How Much Processing Power Does it Take to be Fast?

dmbaggett · on Jan 25, 2012

Intermediate point of reference: Crash Bandicoot, which came out at the end of 1996 and ran on the original PlayStation, used 2MB of RAM and a 33Mhz processor. As in Defender, there was no operating system to speak of, and though Sony "required" developers to use libraries, we ignored that dictum and coded the rendering pipeline in R3000 assembly. We could render about 1000 polygons per frame, 30 frames per second.

Now I have to work similarly hard just to get IE8's crappy JavaScript implementation to sort 1000 objects in under 33ms on a 3GHz machine. Sigh.

For even more extreme examples of performance within confines, see the excellent chronicle of Atari 2600 development, "Racing the Beam".

extension · on Jan 25, 2012

If you can live without such luxuries as an operating system, libraries, and drivers then you too can write software as efficient as Defender! But resources are well spent on abstraction, most of the time.
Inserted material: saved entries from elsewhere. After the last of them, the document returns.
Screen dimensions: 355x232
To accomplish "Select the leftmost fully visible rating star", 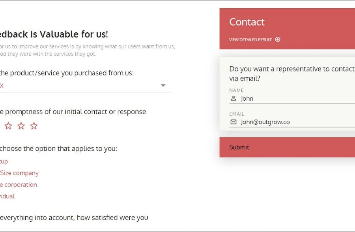I will (x=8, y=126).
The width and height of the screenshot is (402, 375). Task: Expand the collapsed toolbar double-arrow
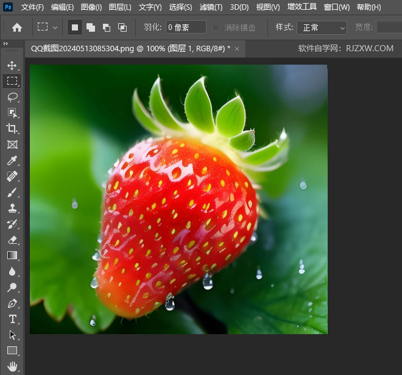pyautogui.click(x=5, y=44)
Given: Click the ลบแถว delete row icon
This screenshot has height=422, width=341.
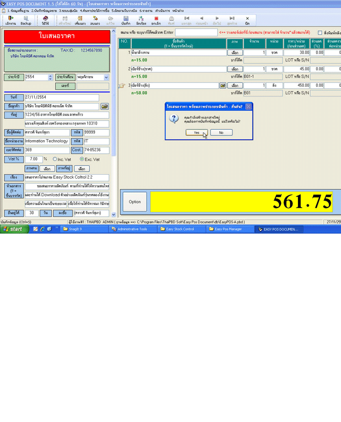Looking at the screenshot, I should pyautogui.click(x=95, y=20).
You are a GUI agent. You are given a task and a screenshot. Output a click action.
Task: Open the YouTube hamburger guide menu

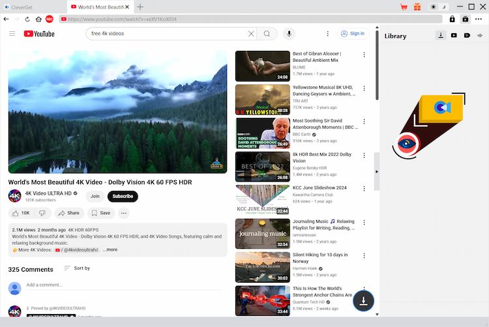[12, 34]
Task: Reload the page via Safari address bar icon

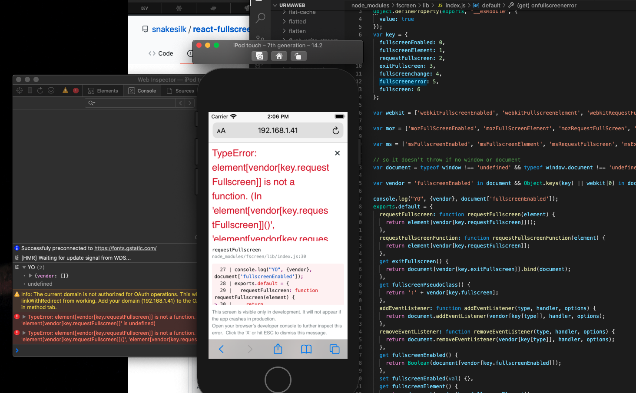Action: click(335, 130)
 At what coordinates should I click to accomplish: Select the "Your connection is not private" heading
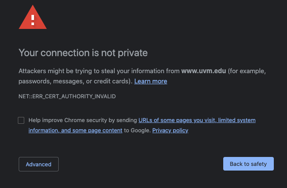click(83, 53)
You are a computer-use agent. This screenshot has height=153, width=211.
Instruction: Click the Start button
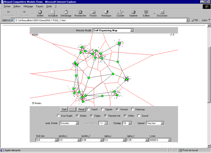[64, 109]
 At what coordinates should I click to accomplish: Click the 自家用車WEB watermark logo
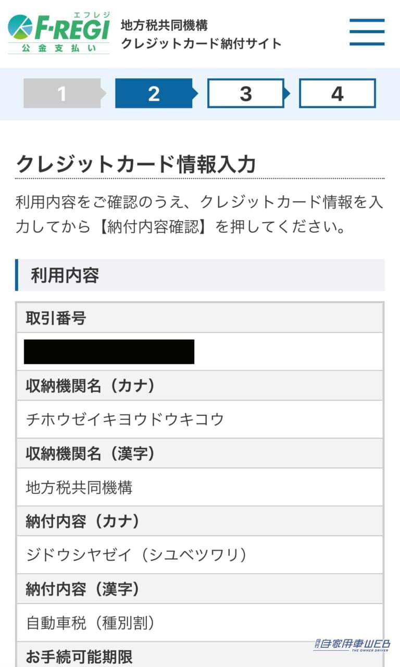(x=352, y=645)
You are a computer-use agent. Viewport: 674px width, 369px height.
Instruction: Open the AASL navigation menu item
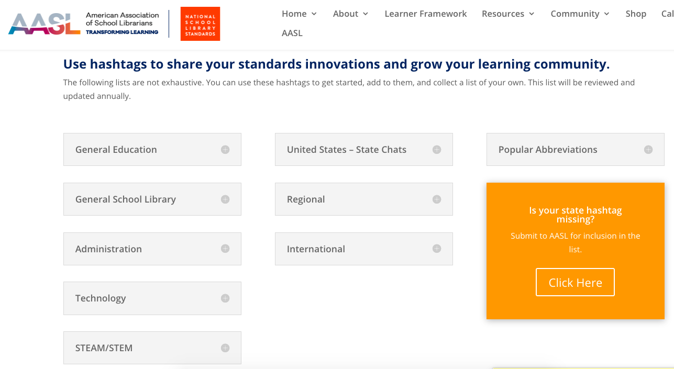tap(292, 32)
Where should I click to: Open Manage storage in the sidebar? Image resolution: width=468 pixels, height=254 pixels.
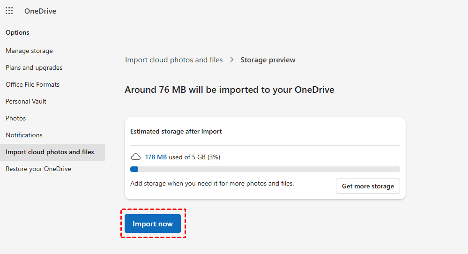[29, 51]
Lagged2Death · on Jan 25, 2012

But is it mere abstraction that causes me (to take a completely random example) to wait on Windows so often, when I've got so many GHz and so many GB at my disposal?
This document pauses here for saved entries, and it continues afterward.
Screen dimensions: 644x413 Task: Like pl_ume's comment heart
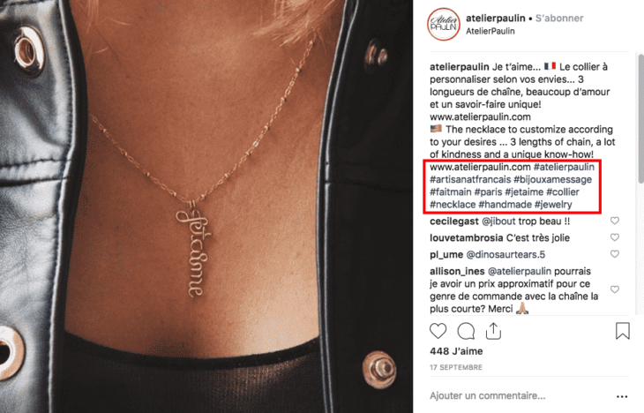pos(614,254)
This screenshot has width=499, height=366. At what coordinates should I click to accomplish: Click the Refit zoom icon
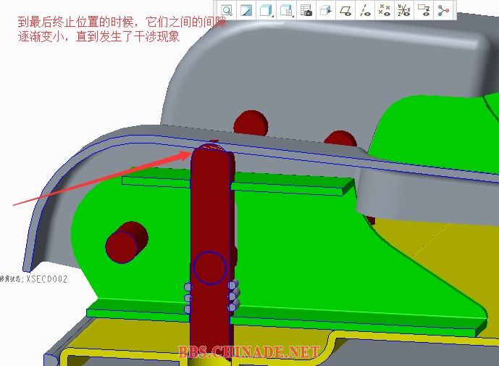(x=227, y=10)
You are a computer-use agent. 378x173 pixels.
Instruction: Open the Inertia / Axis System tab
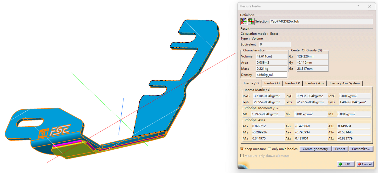[x=344, y=83]
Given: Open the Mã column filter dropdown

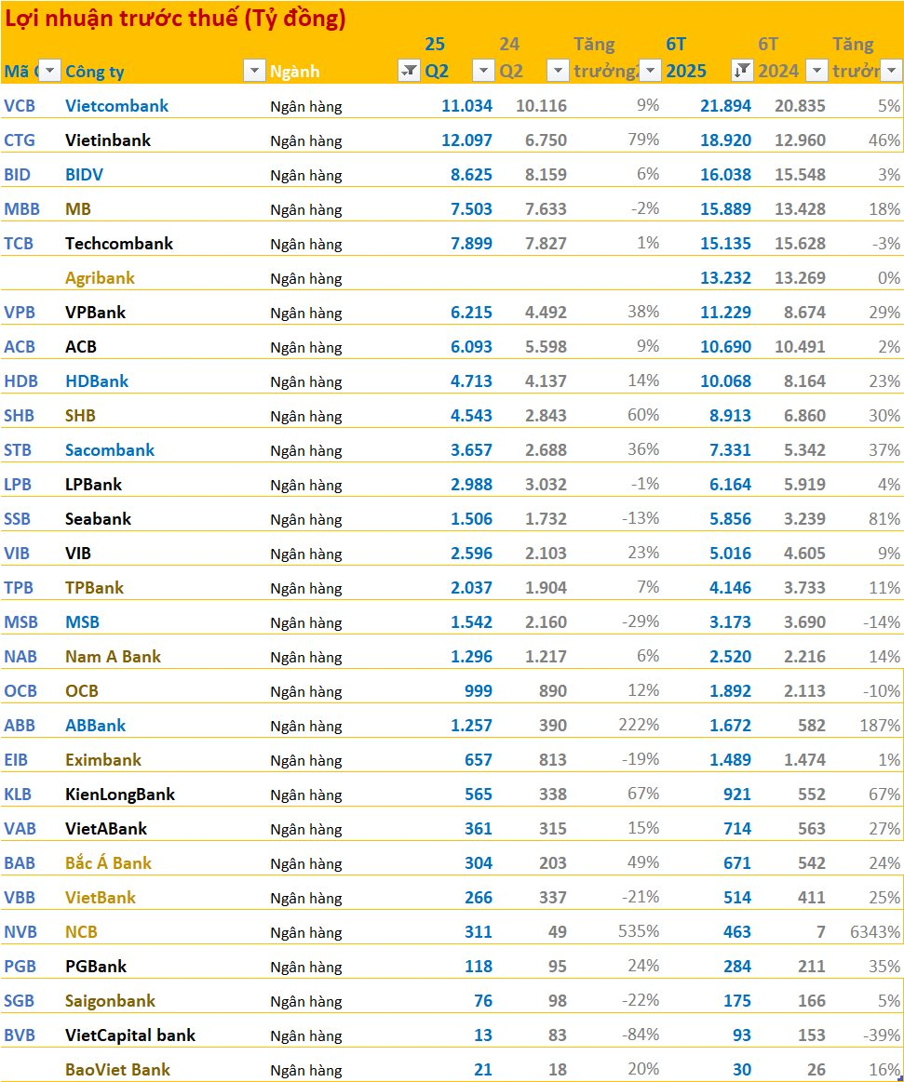Looking at the screenshot, I should [x=50, y=71].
I think it's more likely to be a matter of priorities. It's more important to ship your PC software than it is to expend the effort required to make it slick and responsive. On non-PC platforms (like the iPad) that's not true; the platform's relative simplicity and responsiveness is a big selling point, so it's crucial to be fast and slick to fit in.

wladimir · on Jan 25, 2012

Agree that it is completely a matter of priorities. With hardware generations succeeding each other every few years, much faster every time, there was hardly reason to optimize everything. Bolting on new features was the highest priority.

But this has changed. See also http://herbsutter.com/welcome-to-the-jungle/ .

kjhughes · on Jan 25, 2012

Right. I didn't have time to write a short program, so I wrote a long one instead.

gcp · on Jan 25, 2012

I think this is entirely backwards. Programs don't get necessarily slower with length. Or faster for lack of it.

I didn't have time to write a program that handles all corner cases without losing responsiveness at any point, so I just wrote the simplest thing that mostly worked.

It's true that over-complication is the bane of good performance, but lets not pretend it is, or ever was, easy to get great performance.

ajuc · on Jan 25, 2012

> It's true that over-complication is the bane of good performance, but lets not pretend it is, or ever was, easy to get great performance.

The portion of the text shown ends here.